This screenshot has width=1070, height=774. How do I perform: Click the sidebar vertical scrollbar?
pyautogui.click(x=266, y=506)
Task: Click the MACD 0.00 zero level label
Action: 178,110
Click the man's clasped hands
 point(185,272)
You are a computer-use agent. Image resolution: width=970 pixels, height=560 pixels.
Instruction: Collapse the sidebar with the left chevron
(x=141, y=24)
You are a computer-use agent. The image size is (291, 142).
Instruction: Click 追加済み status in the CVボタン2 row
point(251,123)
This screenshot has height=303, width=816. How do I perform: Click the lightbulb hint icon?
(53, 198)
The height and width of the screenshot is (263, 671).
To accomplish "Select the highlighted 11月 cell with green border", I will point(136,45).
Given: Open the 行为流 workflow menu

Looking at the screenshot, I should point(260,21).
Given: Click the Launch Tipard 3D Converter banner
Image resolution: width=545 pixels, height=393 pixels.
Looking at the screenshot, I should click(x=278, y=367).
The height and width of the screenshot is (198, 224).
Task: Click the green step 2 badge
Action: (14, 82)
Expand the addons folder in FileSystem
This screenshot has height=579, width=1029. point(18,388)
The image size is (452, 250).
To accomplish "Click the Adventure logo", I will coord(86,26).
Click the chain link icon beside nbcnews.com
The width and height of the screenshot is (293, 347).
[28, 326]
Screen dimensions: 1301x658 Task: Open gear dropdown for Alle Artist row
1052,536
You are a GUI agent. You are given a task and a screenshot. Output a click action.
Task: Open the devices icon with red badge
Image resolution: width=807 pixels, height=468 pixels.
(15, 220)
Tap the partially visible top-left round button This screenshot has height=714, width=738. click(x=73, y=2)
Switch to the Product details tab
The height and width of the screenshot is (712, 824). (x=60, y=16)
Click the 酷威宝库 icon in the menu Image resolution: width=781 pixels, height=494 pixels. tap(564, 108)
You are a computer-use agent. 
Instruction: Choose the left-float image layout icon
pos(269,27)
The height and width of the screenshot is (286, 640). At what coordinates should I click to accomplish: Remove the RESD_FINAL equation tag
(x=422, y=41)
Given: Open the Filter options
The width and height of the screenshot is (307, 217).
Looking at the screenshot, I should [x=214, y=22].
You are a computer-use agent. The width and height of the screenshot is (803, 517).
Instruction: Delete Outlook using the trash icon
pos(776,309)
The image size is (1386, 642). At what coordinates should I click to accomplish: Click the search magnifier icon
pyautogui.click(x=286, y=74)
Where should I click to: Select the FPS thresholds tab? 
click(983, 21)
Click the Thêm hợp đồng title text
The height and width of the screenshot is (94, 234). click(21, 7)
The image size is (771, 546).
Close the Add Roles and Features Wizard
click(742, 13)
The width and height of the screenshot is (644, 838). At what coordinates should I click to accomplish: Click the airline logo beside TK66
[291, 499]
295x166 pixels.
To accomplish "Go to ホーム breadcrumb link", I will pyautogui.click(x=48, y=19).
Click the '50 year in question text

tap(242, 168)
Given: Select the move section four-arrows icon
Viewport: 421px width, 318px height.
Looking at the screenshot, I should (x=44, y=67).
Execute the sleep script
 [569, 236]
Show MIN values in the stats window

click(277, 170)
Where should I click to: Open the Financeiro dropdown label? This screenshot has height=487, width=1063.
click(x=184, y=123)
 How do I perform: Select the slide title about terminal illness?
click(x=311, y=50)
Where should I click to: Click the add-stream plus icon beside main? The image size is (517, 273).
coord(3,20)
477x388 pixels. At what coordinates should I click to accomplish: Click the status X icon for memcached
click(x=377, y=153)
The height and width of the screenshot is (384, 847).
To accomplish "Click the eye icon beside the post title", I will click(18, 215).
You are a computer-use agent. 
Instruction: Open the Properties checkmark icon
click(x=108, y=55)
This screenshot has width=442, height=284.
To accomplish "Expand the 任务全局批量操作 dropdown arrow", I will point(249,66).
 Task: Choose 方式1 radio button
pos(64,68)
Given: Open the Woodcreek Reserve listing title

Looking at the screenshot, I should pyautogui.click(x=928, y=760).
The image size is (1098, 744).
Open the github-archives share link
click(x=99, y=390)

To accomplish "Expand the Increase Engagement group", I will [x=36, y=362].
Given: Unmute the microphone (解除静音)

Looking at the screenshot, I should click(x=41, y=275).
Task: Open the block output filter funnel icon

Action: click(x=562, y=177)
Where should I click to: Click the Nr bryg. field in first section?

| WHAT THE EXERCISE ASKS |
Exactly as shown, repeat every record.

| SOLUTION FOR THIS TASK |
This screenshot has width=1070, height=774. How do I perform: Click the sidebar vertical scrollbar?
pyautogui.click(x=266, y=506)
Task: Click the MACD 0.00 zero level label
Action: 178,110
Click the man's clasped hands
 point(185,272)
You are a computer-use agent. Image resolution: width=970 pixels, height=560 pixels.
Instruction: Collapse the sidebar with the left chevron
(x=141, y=24)
You are a computer-use agent. The image size is (291, 142).
Instruction: Click 追加済み status in the CVボタン2 row
point(251,123)
This screenshot has height=303, width=816. How do I perform: Click the lightbulb hint icon?
(53, 198)
The height and width of the screenshot is (263, 671).
To accomplish "Select the highlighted 11月 cell with green border", I will point(136,45).
Given: Open the 行为流 workflow menu

Looking at the screenshot, I should point(260,21).
Given: Click the Launch Tipard 3D Converter banner
Image resolution: width=545 pixels, height=393 pixels.
Looking at the screenshot, I should click(x=278, y=367).
The height and width of the screenshot is (198, 224).
Task: Click the green step 2 badge
Action: (14, 82)
Expand the addons folder in FileSystem
This screenshot has height=579, width=1029. point(18,388)
The image size is (452, 250).
To accomplish "Click the Adventure logo", I will coord(86,26).
Click the chain link icon beside nbcnews.com
The width and height of the screenshot is (293, 347).
[28, 326]
Screen dimensions: 1301x658 Task: Open gear dropdown for Alle Artist row
1052,536
You are a GUI agent. You are given a task and a screenshot. Output a click action.
Task: Open the devices icon with red badge
Image resolution: width=807 pixels, height=468 pixels.
(15, 220)
Tap the partially visible top-left round button This screenshot has height=714, width=738. click(x=73, y=2)
Switch to the Product details tab
The height and width of the screenshot is (712, 824). (x=60, y=16)
Click the 酷威宝库 icon in the menu Image resolution: width=781 pixels, height=494 pixels. tap(564, 108)
You are a computer-use agent. 
Instruction: Choose the left-float image layout icon
pos(269,27)
The height and width of the screenshot is (286, 640). At what coordinates should I click to accomplish: Remove the RESD_FINAL equation tag
(x=422, y=41)
Given: Open the Filter options
The width and height of the screenshot is (307, 217).
Looking at the screenshot, I should [x=214, y=22].
You are a computer-use agent. The width and height of the screenshot is (803, 517).
Instruction: Delete Outlook using the trash icon
pos(776,309)
The image size is (1386, 642). At what coordinates should I click to accomplish: Click the search magnifier icon
pyautogui.click(x=286, y=74)
Where should I click to: Select the FPS thresholds tab? 
click(983, 21)
Click the Thêm hợp đồng title text
The height and width of the screenshot is (94, 234). click(21, 7)
The image size is (771, 546).
Close the Add Roles and Features Wizard
click(742, 13)
The width and height of the screenshot is (644, 838). At what coordinates should I click to accomplish: Click the airline logo beside TK66
[291, 499]
295x166 pixels.
To accomplish "Go to ホーム breadcrumb link", I will pyautogui.click(x=48, y=19).
Click the '50 year in question text

tap(242, 168)
Given: Select the move section four-arrows icon
Viewport: 421px width, 318px height.
Looking at the screenshot, I should (x=44, y=67).
Execute the sleep script
 [569, 236]
Show MIN values in the stats window

click(277, 170)
Where should I click to: Open the Financeiro dropdown label? This screenshot has height=487, width=1063.
click(x=184, y=123)
 How do I perform: Select the slide title about terminal illness?
click(x=311, y=50)
Where should I click to: Click the add-stream plus icon beside main? The image size is (517, 273).
coord(3,20)
477x388 pixels. At what coordinates should I click to accomplish: Click the status X icon for memcached
click(x=377, y=153)
The height and width of the screenshot is (384, 847).
To accomplish "Click the eye icon beside the post title", I will click(18, 215).
You are a computer-use agent. 
Instruction: Open the Properties checkmark icon
click(x=108, y=55)
This screenshot has width=442, height=284.
To accomplish "Expand the 任务全局批量操作 dropdown arrow", I will point(249,66).
 Task: Choose 方式1 radio button
pos(64,68)
Given: Open the Woodcreek Reserve listing title

Looking at the screenshot, I should pyautogui.click(x=928, y=760).
The image size is (1098, 744).
Open the github-archives share link
click(x=99, y=390)

To accomplish "Expand the Increase Engagement group", I will [x=36, y=362].
Given: Unmute the microphone (解除静音)

Looking at the screenshot, I should click(x=41, y=275).
Task: Open the block output filter funnel icon

Action: click(x=562, y=177)
Where should I click to: Click the Nr bryg. field in first section?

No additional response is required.